ACTIONS TO TAKE ::
1. In the profile of Sam Mendes, which Bond movie does Mendes remember as the first one he ever saw?
2. Pick up the profile of Sam Mendes after its last sentence and carry it on.

SOURCE ::

:::

As if its name was not in itself a gift to any film critics and headline-writers who might be itching to give it a panning, Skyfall – the latest James Bond movie – got off to the most inauspicious of starts. No sooner had 007 stepped on to the set at Pinewood studios on day one of filming than he looked about him and sniffed: "This doesn't feel like a Bond movie."

Such a comment might have been unnerving for a director embarking on his first engagement with cinema's most famous franchise. But Sam Mendes, rather like the serene secret agent in his story, remained unruffled. For one thing, Daniel Craig, who has embodied Ian Fleming's age-defying spook for the past six years, is a close personal friend who had recommended Mendes for the director's chair.

The former husband of Kate Winslet, Mendes, 47, possesses a degree of calm self-confidence that might give MI6 recruitment chiefs pause to wonder why they didn't make an approach to him when he was an undergraduate at Cambridge. Or perhaps they did.

Certainly this son of a literature professor (his father) and an author (his mother) was a childhood aficionado of Fleming's tales of the Secret Intelligence Service. "I've always been a huge fan of the Bond movies," he said recently. "As a child, of course every young English schoolboy grows up with it. It's in a sense part of my life and I vividly remember the first time I saw one of the Bond movies, which was Live and Let Die, and the impact it had on me."

Mendes would also have been unconcerned by Craig's comment because things began so much worse on his first movie, American Beauty. He was so unhappy with the way he shot the opening sequences of that 1999 film – and indeed the acting performances of his star performers Kevin Spacey and Annette Bening – that he went back to the studio and asked if he could shoot the scenes all over again. Spacey told him, "Are you kidding me? This is your first movie, and you're telling the studio that you blew the first day?"

Mendes, then still in his early thirties, persuaded DreamWorks to give him another try, and the film went on to win five Oscars and make $353m (£220m) worldwide at the box office.

Achievement in the face of inexperience has been a recurring theme of his extraordinary career. Mendes was only 24 and barely out of university when he wowed critics with a West End production of The Cherry Orchard. He was aided by the casting of Judi Dench in the role of Ranevskaya.

:::

Pointing records for text and elements:
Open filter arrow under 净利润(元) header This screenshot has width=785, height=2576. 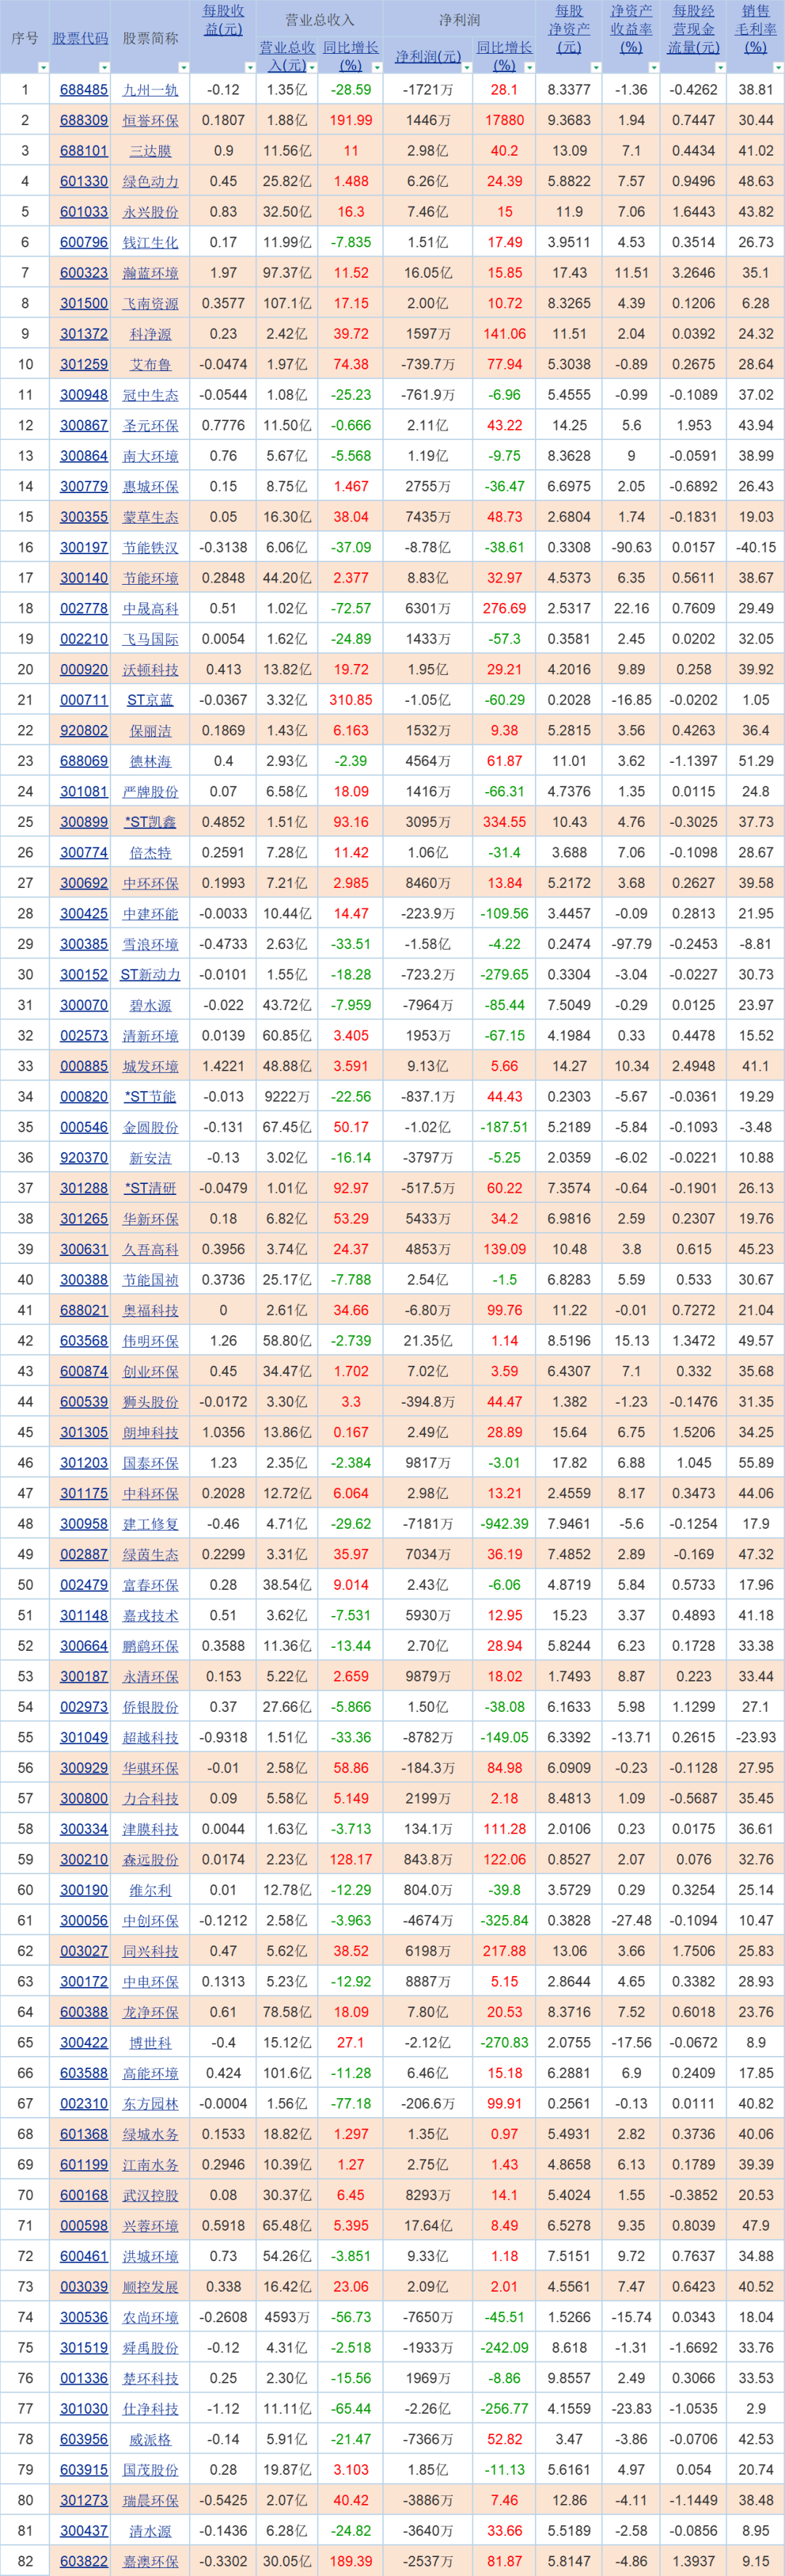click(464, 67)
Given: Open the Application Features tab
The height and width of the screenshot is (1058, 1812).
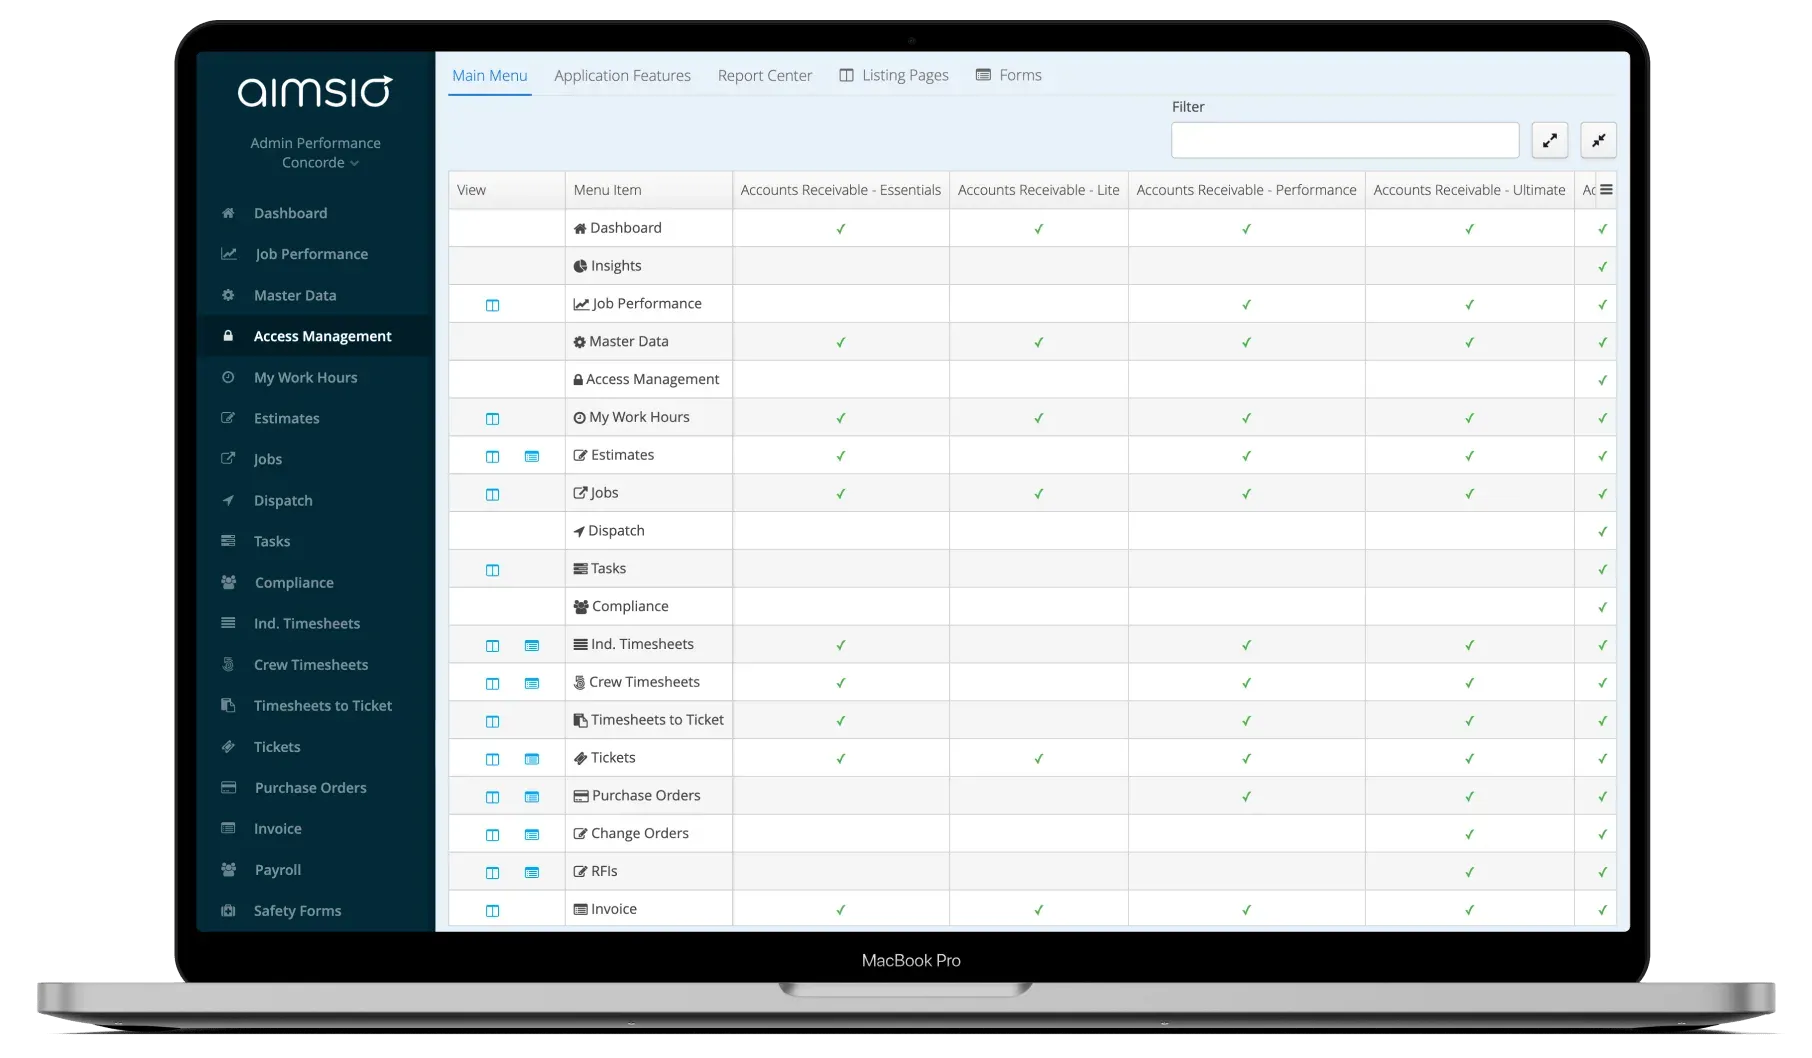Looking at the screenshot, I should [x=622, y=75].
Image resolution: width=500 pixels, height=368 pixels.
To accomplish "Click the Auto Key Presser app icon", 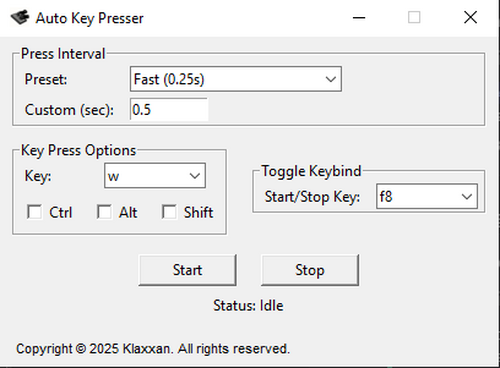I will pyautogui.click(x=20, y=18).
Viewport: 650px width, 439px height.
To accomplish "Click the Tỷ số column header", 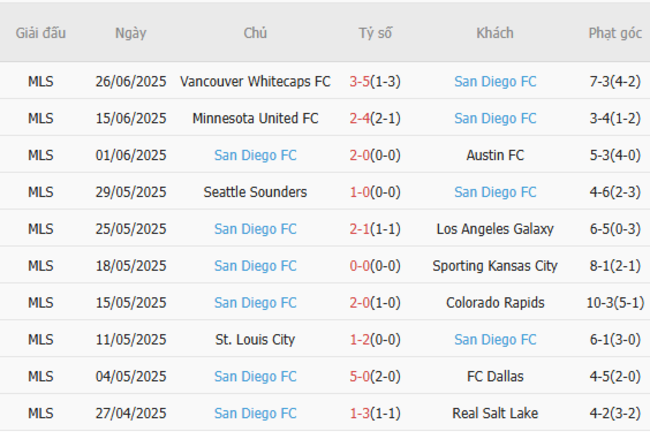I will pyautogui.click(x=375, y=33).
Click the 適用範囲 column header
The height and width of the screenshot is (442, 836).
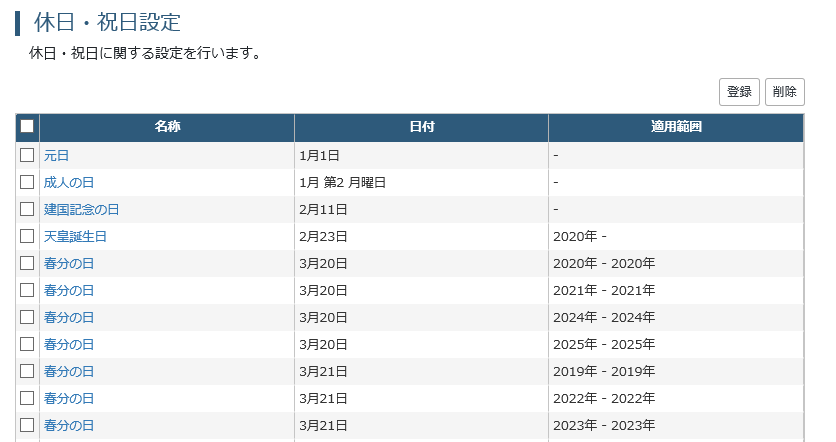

:::

TASK RESULTS ::
1. Live and Let Die.

2.
And just as Spacey went on to become a Mendes ally, so too is Dame Judi a big supporter – in spite of his having rejected one of her Cherry Orchard suggestions with the precocious put-down: "Well, you can try that but it won't work."

Back then, the great actress was already a feature of the Bond films, after being cast as the MI6 chief M in Goldeneye. Now, like Craig, she is synonymous with the franchise. Mendes describes her as "one of the greatest actors in the English-speaking world", and she is another reason why he believes he can be one of the great Bond directors. He aims to get more out of Dame Judi's M character than any of his predecessors.

"What could we give her that would take her to another level that we've never seen before?" Mendes wondered aloud at a recent press conference. "What can we do with her that would surprise us or challenge even her? And so ... we pushed her further."

This is the 23rd Bond movie but only the sixth feature film that Mendes has directed. His work until now, from Road to Perdition and Jarhead to Revolutionary Road and Away We Go, has been characterised by strong acting performances and beautiful visuals. Mendes is a subtle craftsman and is determined, he told The Observer four years ago, to avoid a signature style. "I don't want to be known for one thing," he said. "I don't want an adjective based around my name. 'Lynchian', I know what that is, I know what 'Kubrickian' is, and I know what 'Bergmanesque' means. But there isn't going to be – and I don't want there to be – a 'Mendesian'."

Interviewers have remarked on how eloquent Mendes is, though that is to be expected, given his ancestry. The director's grandfather was a Trinidadian-Portuguese writer called Alfred Mendes, a companion of C L R James, and his father Jameson Peter Mendes was an academic who took him to see Woody Allen films and Shakespeare plays at Stratford.

But his parents split when he was a child and it was his mother Valerie, who became a publisher and writer of books for young adults, who instilled in him during his Oxfordshire childhood the zeal that he now hides beneath a swan-like demeanour.

To the outside world, he has gone, effortlessly, from one success to another. By his mid-twenties he was the artistic director of the Donmar Warehouse, turning it into the sensation of London theatreland and stepping out with the actress Rachel Weisz, who is now married to Craig. He has an easy manner, expressed in his relaxed dress code of navy jumper and jeans, and he directs with simple clarity and without tantrums. Actors love him. He is an accomplished cricketer and some friends believe his sporting prowess is a key to his self-assurance. In 2000, shortly after American Beauty's success at the Oscars, this newspaper wrote an admiring piece headlined: "Sam Mendes: don't you just hate the guy?"

But the man himself says he is "very thick-skinned" and "very tenacious". He knows that it is not without strenuous patience that he manages to cajole Hollywood actors into following his exhausting "theatre workshop" style of directing, an intense process that reduced a shattered Leonardo DiCaprio to tears of relief at the conclusion of the filming of Revolutionary Road.

That film was also hard for Mendes, not least because his wife Winslet was playing opposite the heart-throb actor in a tale of a troubled marriage. The director watched the sex scenes from a monitor in an adjoining room and joked with DiCaprio that he should take less time. Mendes also described the difficulty of working with a lead actress who would bring her work home and not let him "switch off".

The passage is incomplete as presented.